LO QUE HARÁS: Imprime sin cambiar nada el tramo de la reflexión sobre Judas que va desde "Es duro ver" hasta "hijo de Dios?.".

Es duro ver tantos cadáveres asesinados en las noticias. Los que estamos acostumbrados a tratar con la muerte hemos estado cerca de la muerte de niños, jóvenes, maduros y ancianos y, -creo-, que no nos asusta. hay enfermedades, accidentes, riesgos y el propio desgaste de la vida. No se puede negar ni volverle la espalda. Pero ver a alguien asesinado por la locura, la ambición o el odio de alguien es muy diferente. ¿Qué pasa por la cabeza y el corazón de alguien que manda matar o asesina a otro hijo de Dios?.

En aquel tiempo, uno de los Doce, llamado Judas Iscariote, fue a los sumos sacerdotes y les propuso:

– «¿Qué estáis dispuestos a darme, si os lo entrego?»

Ellos se ajustaron con él en treinta monedas. Y desde entonces andaba buscando ocasión propicia para entregarlo.

Treinta monedas. No parece una cantidad muy exagerada, apenas daba para comprar un campo. Y por treinta monedas no sólo entrega a una persona, sino a aquel a quien había llamado, el Maestro y el Señor, con quien había compartido sus últimos años, visto sus milagros y escuchado sus enseñanzas. Parece mezquino. ¿Qué pasaría por la cabeza y el corazón de Judas?

[Entradas guardadas]
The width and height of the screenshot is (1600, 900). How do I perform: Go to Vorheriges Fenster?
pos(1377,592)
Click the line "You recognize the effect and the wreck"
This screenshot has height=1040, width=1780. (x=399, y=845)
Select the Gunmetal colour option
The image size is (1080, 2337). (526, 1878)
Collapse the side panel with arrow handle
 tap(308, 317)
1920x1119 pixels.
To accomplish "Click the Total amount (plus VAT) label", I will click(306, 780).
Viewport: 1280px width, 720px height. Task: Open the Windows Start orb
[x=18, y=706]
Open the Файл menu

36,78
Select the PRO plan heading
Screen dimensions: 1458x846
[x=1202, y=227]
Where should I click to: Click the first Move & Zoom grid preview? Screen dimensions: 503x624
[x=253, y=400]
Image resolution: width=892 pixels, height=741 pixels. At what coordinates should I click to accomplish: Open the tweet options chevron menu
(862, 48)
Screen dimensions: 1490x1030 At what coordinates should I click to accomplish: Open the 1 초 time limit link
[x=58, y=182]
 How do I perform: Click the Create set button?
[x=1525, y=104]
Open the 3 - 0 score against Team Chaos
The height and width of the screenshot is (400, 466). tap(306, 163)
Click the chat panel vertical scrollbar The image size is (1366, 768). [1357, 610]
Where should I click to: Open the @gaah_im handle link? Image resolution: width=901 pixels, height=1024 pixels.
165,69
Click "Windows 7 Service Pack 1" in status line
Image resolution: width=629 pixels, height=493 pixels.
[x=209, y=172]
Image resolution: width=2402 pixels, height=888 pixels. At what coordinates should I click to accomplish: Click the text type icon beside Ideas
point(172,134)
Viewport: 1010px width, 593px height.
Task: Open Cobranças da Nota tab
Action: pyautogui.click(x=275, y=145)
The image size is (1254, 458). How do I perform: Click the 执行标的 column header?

SOLUCIÓN DEL EJERCICIO:
Es duro ver tantos cadáveres asesinados en las noticias. Los que estamos acostumbrados a tratar con la muerte hemos estado cerca de la muerte de niños, jóvenes, maduros y ancianos y, -creo-, que no nos asusta. hay enfermedades, accidentes, riesgos y el propio desgaste de la vida. No se puede negar ni volverle la espalda. Pero ver a alguien asesinado por la locura, la ambición o el odio de alguien es muy diferente. ¿Qué pasa por la cabeza y el corazón de alguien que manda matar o asesina a otro hijo de Dios?.